News
Bioscientists Publish their Research Data
Interview with Todd Vision of Dryad
Q: What is Dryad?
A: Dryad is a repository for the data that supports the findings in the scientific literature. Its focus is on biology, biomedicine, and related fields [1]. While there already exist primary archives for a few specialized kinds of biological data, like DNA sequences, the long tail of research data requires a repository such as Dryad that can accept data files of varying formats.
Dryad is also a membership organization that provides a platform for publishers, librarians, and other stakeholders to work together toward the common goal of having the evidence base of the scientific literature preserved and made openly available – not only for the validation of published findings but also to drive new research.
Q: Dryad’s contact with researchers is through the journals in which they publish rather than institutions where they work. Why is that?
A: I believe the over-riding challenge in making research data available for reuse is winning the involvement of the researchers who collected the data. Since researchers already select and organize the most valuable and reliable of their data in preparing their articles for publication, it takes relatively little extra effort for them to then release that data to the journal or repository as part of the publication process. There is always an article that describes why the data were collected, the methods used, the results obtained, and so on. And the study has been judged by peer reviewers to be of value to the scientific record. So there is some assurance that the data are both reusable and merit preservation. Journals with strong data policies go a long way to ensure that data gets deposited and meets community standards, and in fact Dryad was started as way to support a group of biology journals that were jointly introducing a new data archiving policy [2].
Q: How are authors motivated to deposit data?
A: The majority of researchers favor research data being available for reuse but need to be assured that their colleagues will also release their data, that their journal or funder or institution cares, and that the professional credit they receive is going to outweigh the risks (such as getting the next paper scooped). One critical way to achieve this is for research organizations to send a loud and clear message that public data archiving is expected as a matter of course, and to live up to that message by evaluating the data contributions of each researcher alongside their publications. We also work to engineer the repository to maximize professional reward (e.g., through data citations and other means of impact tracking) and minimize risk (e.g., by allowing limited-duration data embargoes). There are many subtle ways we can support professional reward. For instance, in a large collaborative project, someone who is only a middle author on an article will be happy to list a dataset on their CV to which they can claim first-authorship.

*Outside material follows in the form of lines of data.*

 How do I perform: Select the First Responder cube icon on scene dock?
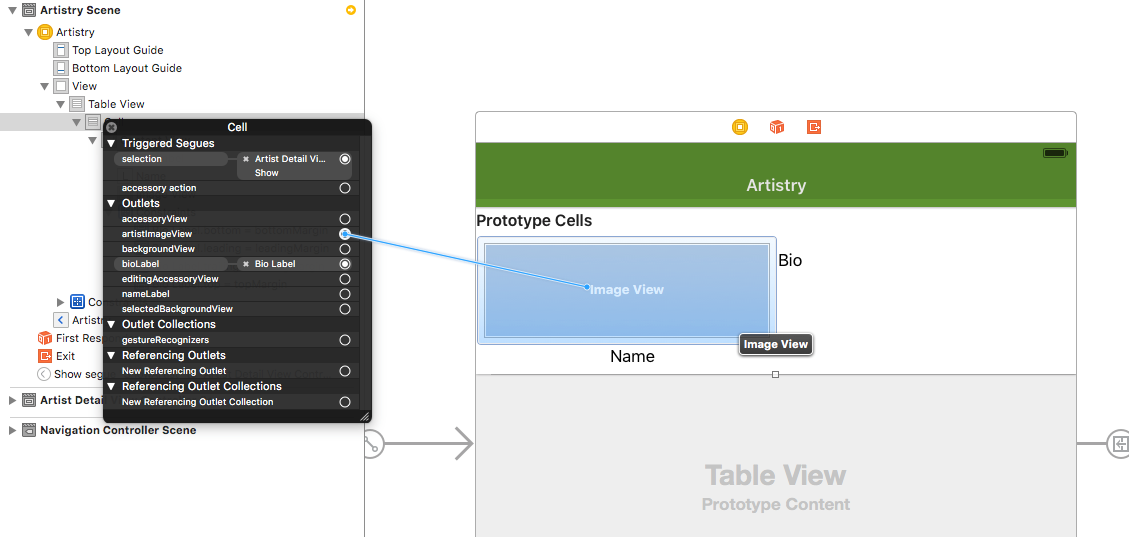tap(776, 127)
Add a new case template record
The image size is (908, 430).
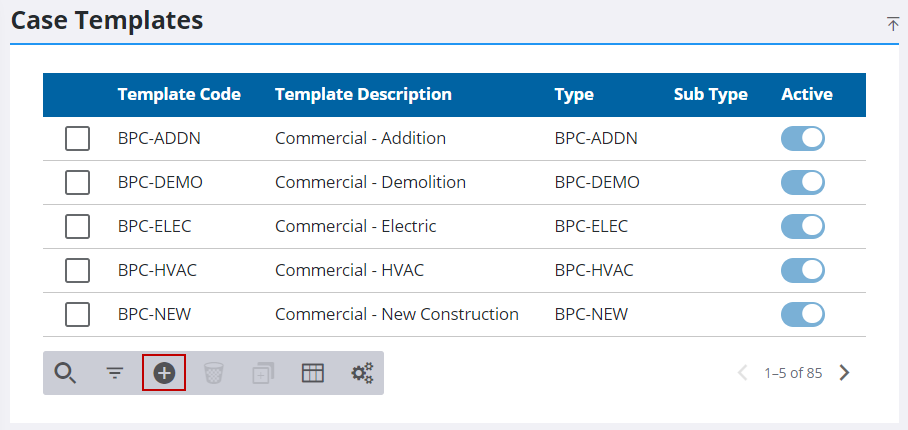(x=164, y=373)
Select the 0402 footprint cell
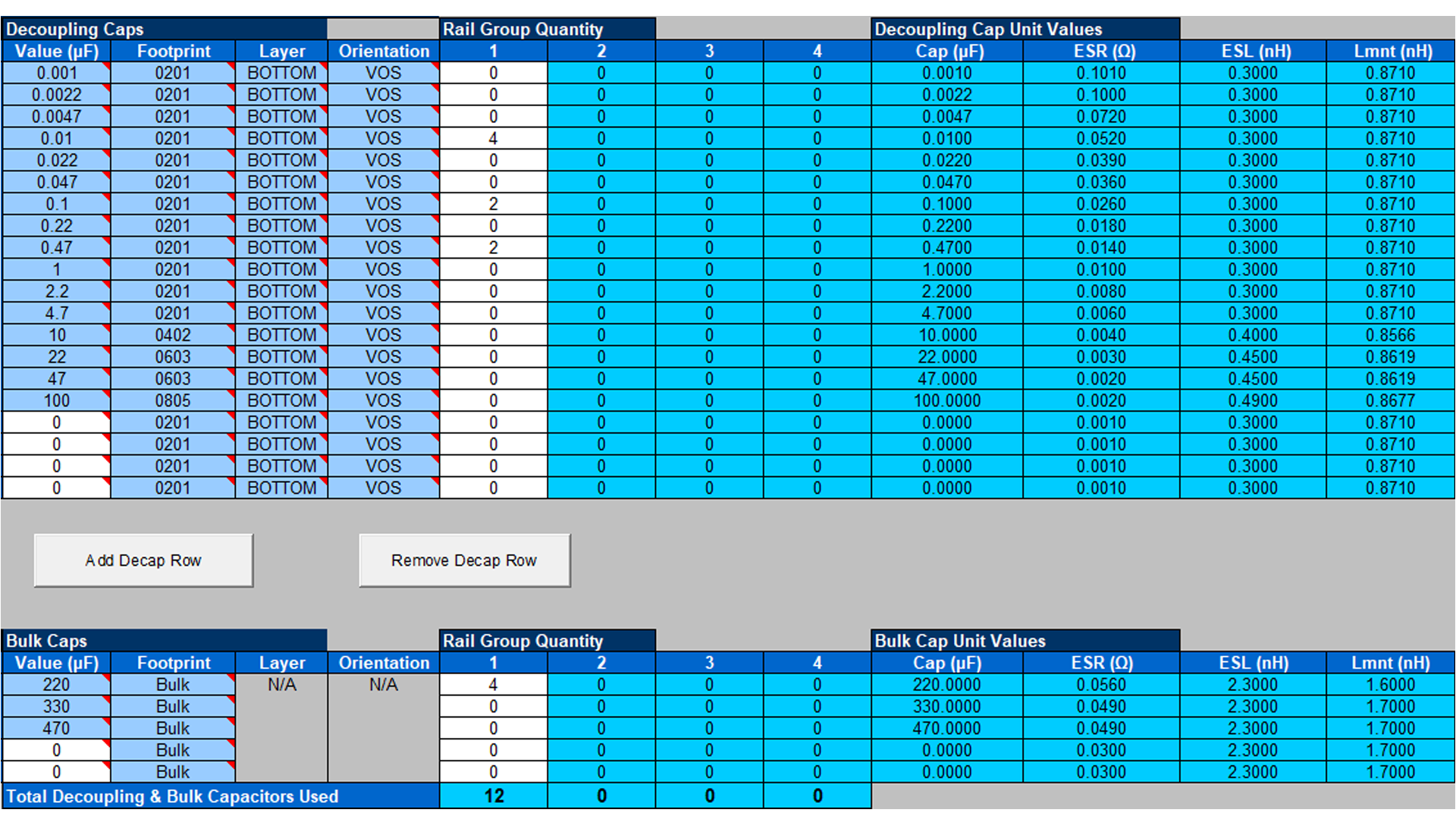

Q: How does one repository handle the diversity of datatypes, formats, technical standards and so on?
A: When a journal publishes an article, they expect us to host any and all data, so we must be flexible about what we accept. We do review the data files upon deposit to ensure they meet minimal standards, but do not recode the data or reject legitimate content. In our view, the ultimate responsibility for reusability is with the author, the reviewers and the journal. This diversity of content does make it more challenging to take preservation actions through migration of file formats, but we are learning how to do that. What we can ensure at the repository is discoverability and uniformity of presentation - through high quality bibliographic metadata, reciprocal links between the data and article, assignment of DataCite DOIs [3], getting datasets indexed by search engines, and so on. As a digital library, we see our role as providing a system for accessing books (aka data), not deciding what should be inside those books.

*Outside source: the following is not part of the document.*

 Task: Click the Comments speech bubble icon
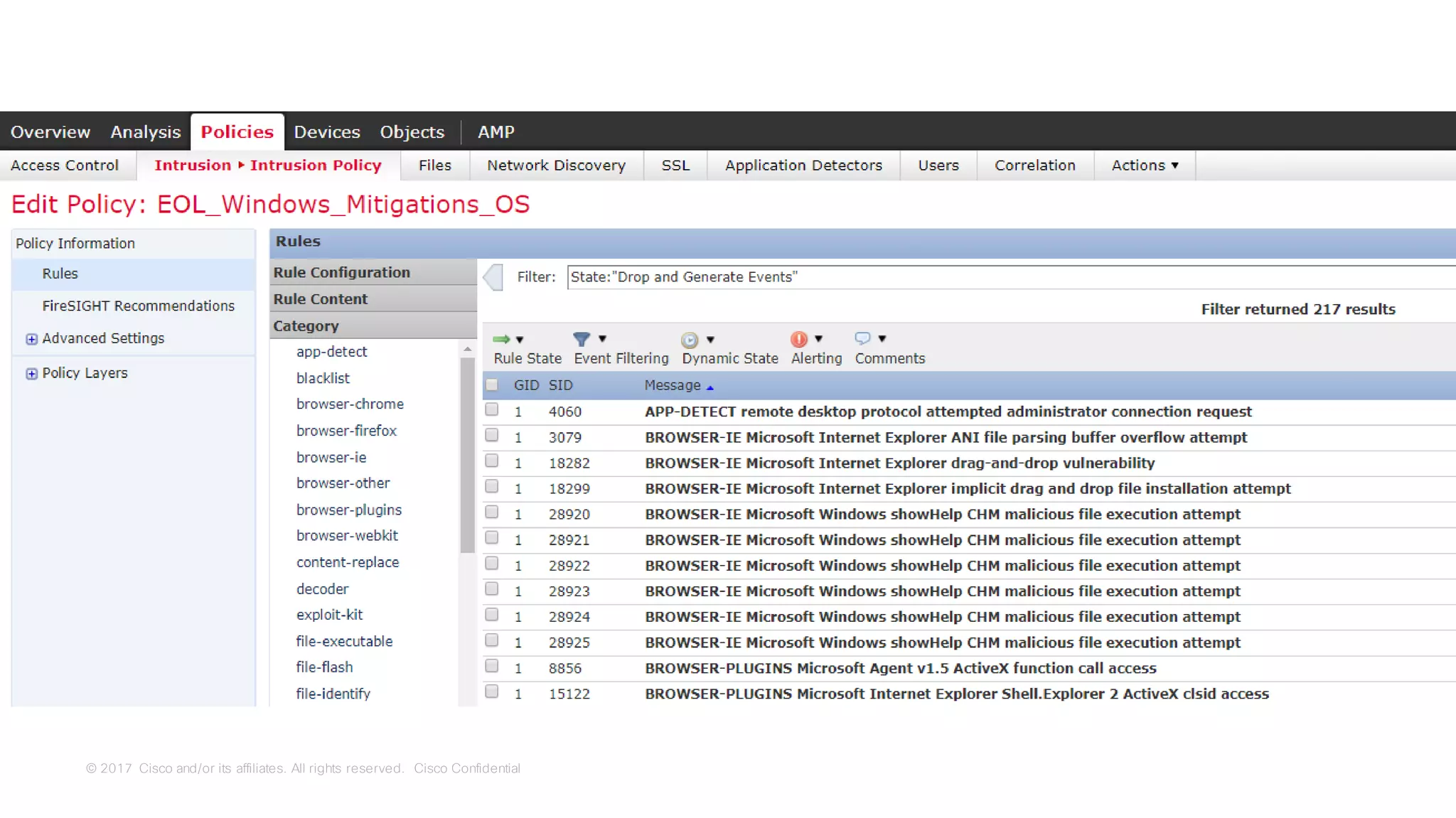pos(862,338)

Q: How are the data licensed?
A: Researchers agree, upon deposit, that once the article is published - or, for about a third of the files, once the one year post-publication embargo is over - the data are to be released into the public domain using a Creative Commons Zero waiver [4]. This allows us to make the data available open in the sense of the Panton Principles for Open Data in Science: “freely available on the public internet permitting any user to download, copy, analyze, re-process, pass them to software or use them for any other purpose without financial, legal, or technical barriers other than those inseparable from gaining access to the internet itself” [5]. At the same time, we work on many fronts to ensure that authors are cited when their data is reused, and that those data citations are trackable. There are some hard cultural and technical problems to be overcome in making trackable data citations a reality, but in our view adding a legal requirement is not helpful.

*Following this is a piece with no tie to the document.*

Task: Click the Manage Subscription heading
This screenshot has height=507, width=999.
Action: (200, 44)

Q: What is the relationship of data archiving to green and gold Open Access for journal articles?
A: In order to make the data available to users without cost, while having a sustainable organization that can look after data long term, Dryad must have a business model in which curation and preservation costs are met upfront - at the time of data deposit. In that way, Dryad’s business model is similar to that of gold Open Access. But it is important to note that the way access and preservation are funded for the data in Dryad is independent of the arrangement for the associated articles. Dryad hosts data associated with articles in many different kinds of journals, and does not, as an organization, favor one model over another.
Q: How do you think a data repository should measure success?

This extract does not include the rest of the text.